Exercise objective
Reproduce each line, exactly, from the one containing "Given: Click the" through the end of the material. Exclude pictures.

==== Source data

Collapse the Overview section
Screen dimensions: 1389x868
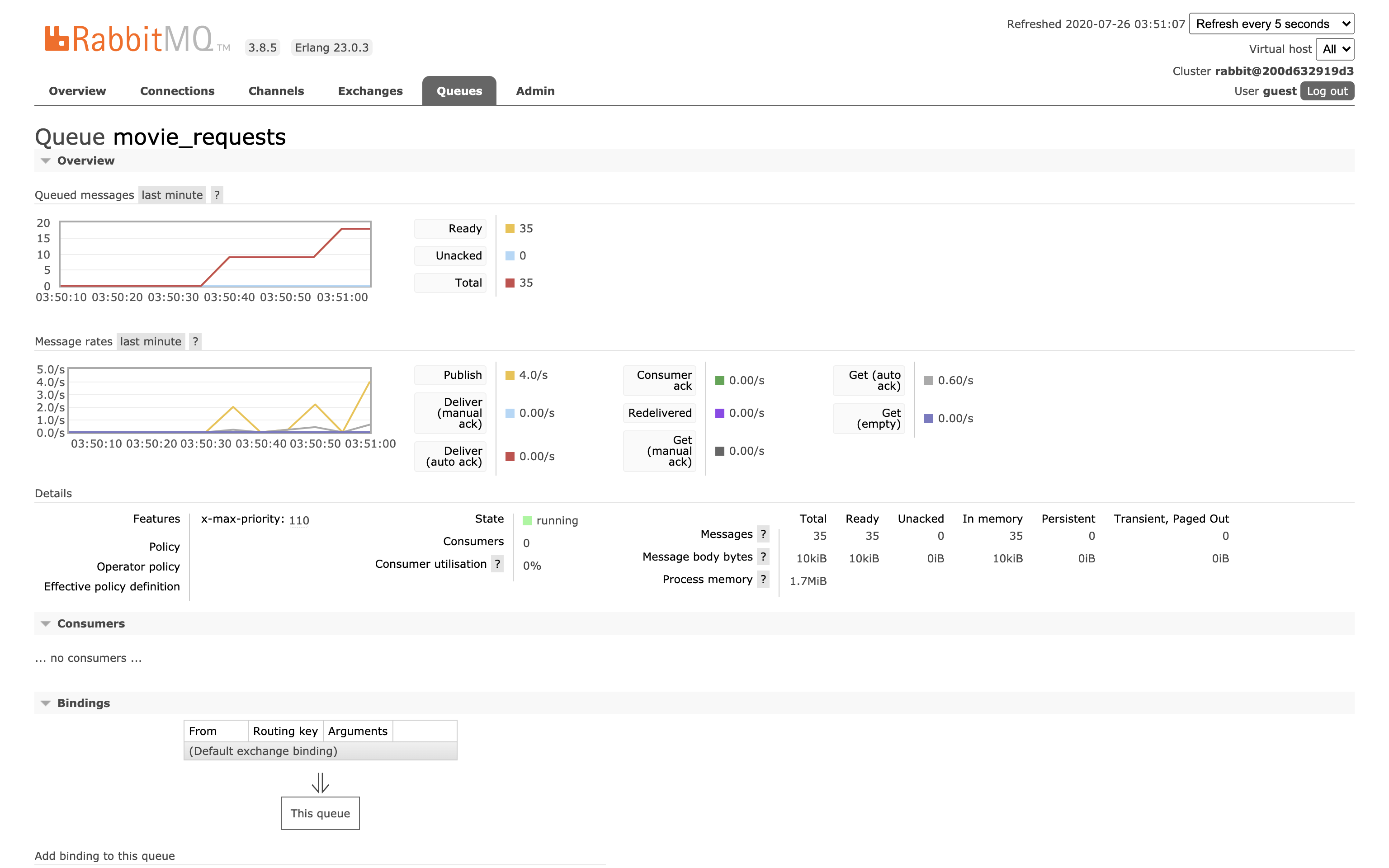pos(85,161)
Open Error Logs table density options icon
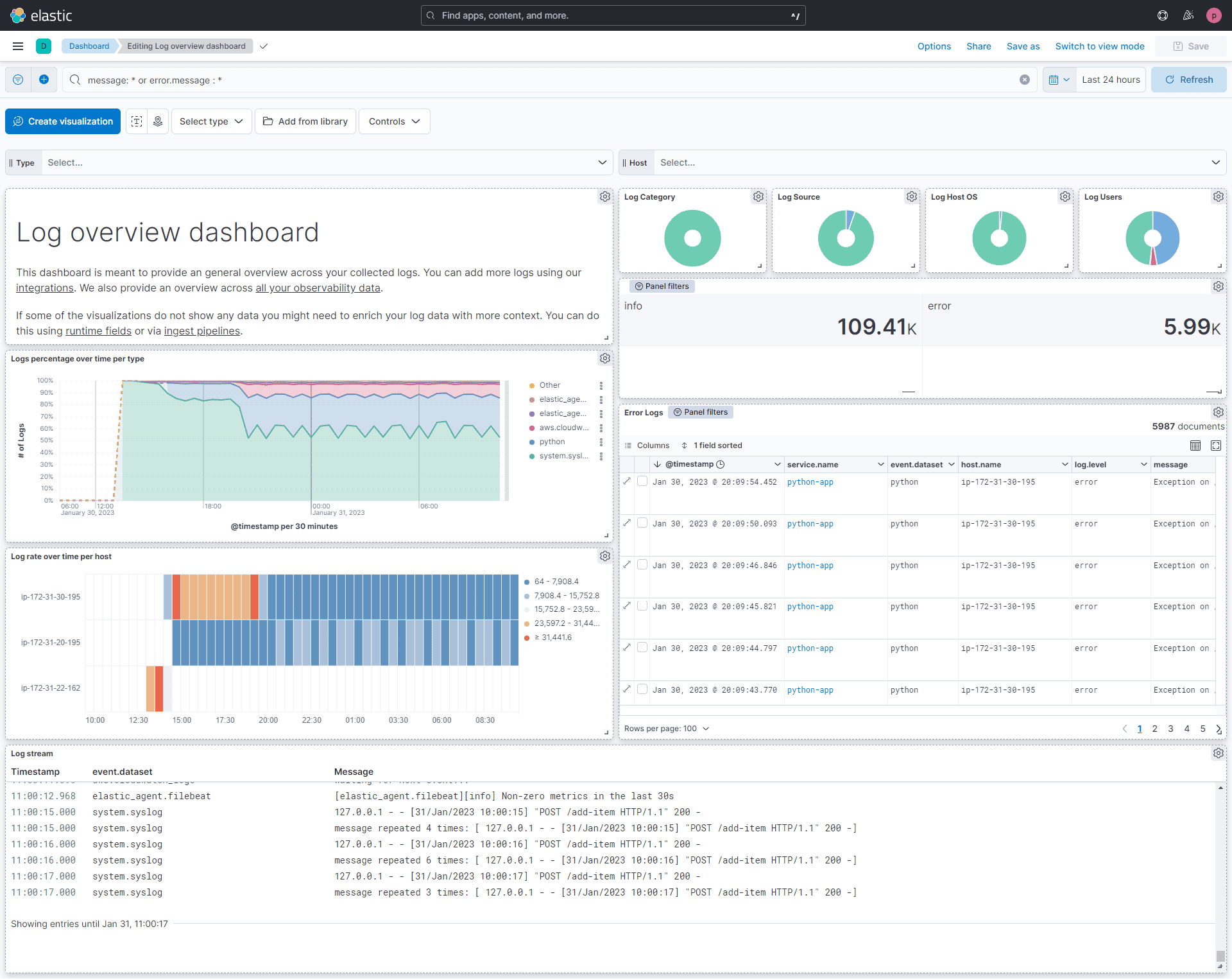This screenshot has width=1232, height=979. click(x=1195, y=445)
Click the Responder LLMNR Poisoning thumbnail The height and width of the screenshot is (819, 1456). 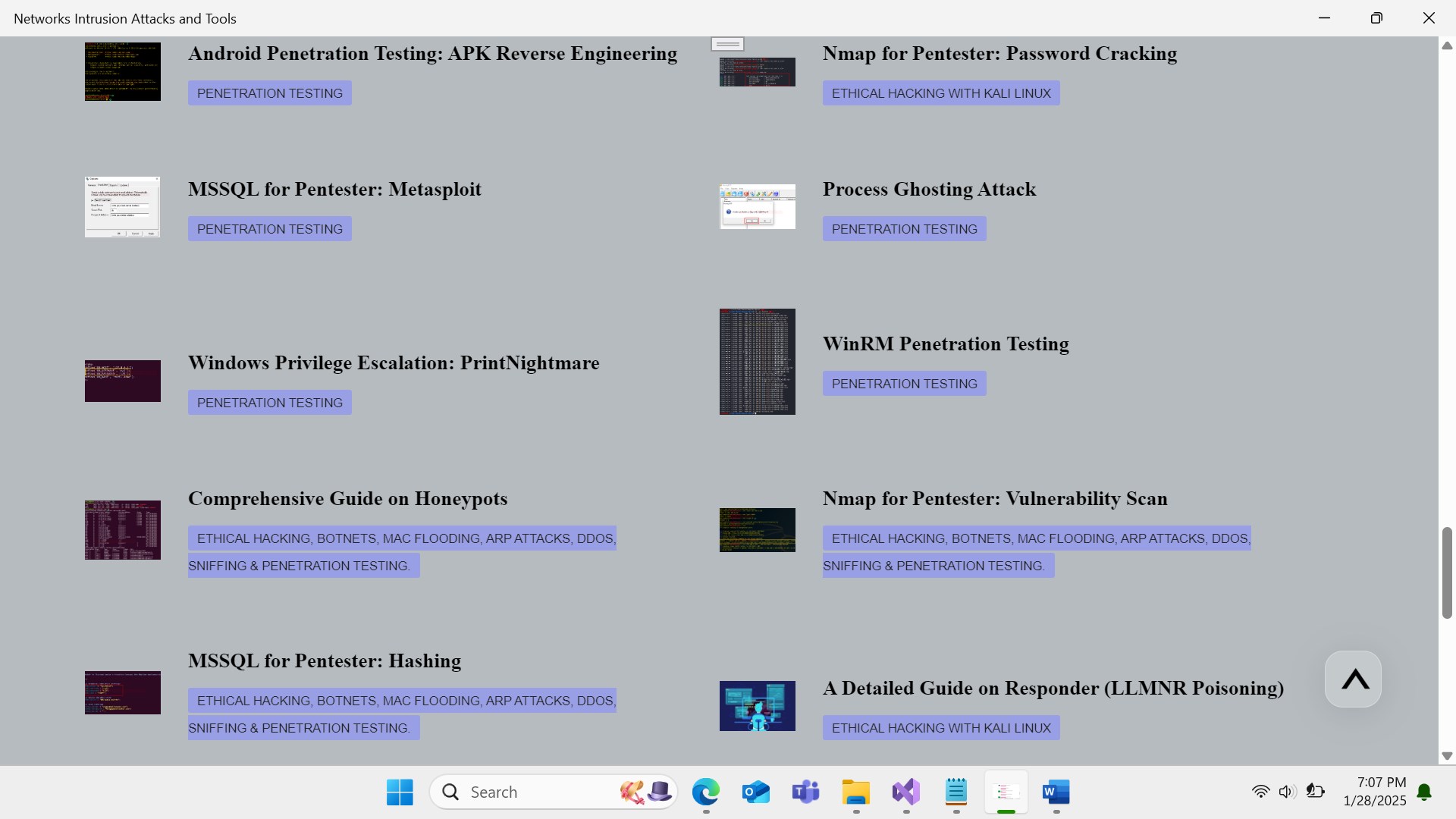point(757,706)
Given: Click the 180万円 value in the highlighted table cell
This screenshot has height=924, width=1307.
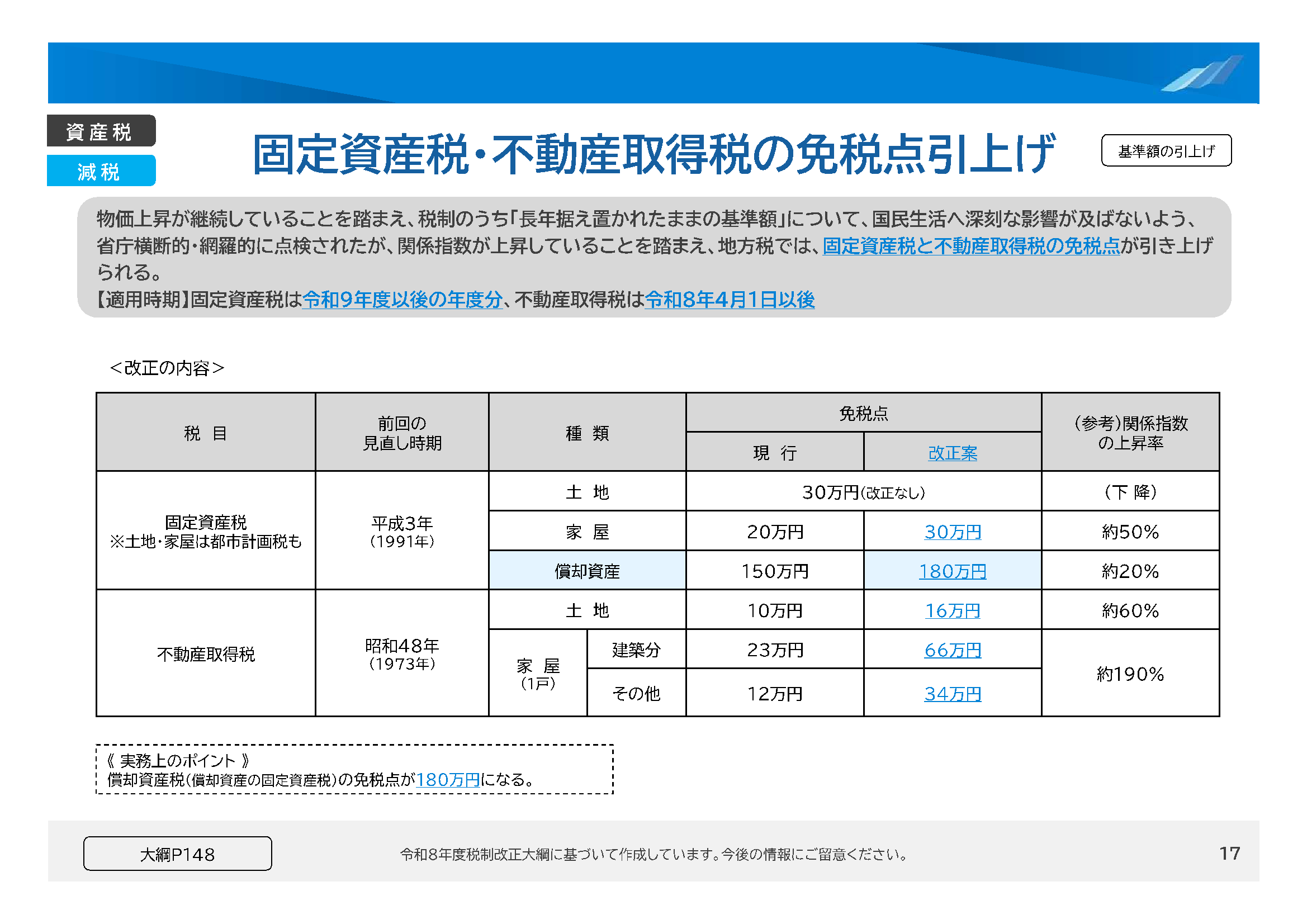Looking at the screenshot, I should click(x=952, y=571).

========

Answer to the exercise
Given: Click the 180万円 value in the highlighted table cell
This screenshot has height=924, width=1307.
Looking at the screenshot, I should click(x=952, y=571).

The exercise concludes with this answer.